> _Task instructions_
Please extract the records starting with the line containing "Screen dimensions: 412x281" and going on through the line containing "tap(781, 463)", and repeat those lines exactly.

>> start Provided data

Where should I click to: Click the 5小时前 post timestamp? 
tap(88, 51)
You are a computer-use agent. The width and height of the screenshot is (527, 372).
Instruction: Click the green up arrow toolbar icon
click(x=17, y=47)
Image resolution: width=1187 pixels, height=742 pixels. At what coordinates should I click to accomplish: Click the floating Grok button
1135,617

>> end Provided data
>> start Provided data

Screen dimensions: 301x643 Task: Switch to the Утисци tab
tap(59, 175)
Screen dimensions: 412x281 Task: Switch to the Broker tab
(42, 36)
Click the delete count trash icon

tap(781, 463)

>> end Provided data

> _Solution_
Screen dimensions: 412x281 Task: Switch to the Broker tab
(42, 36)
Click the delete count trash icon

tap(781, 463)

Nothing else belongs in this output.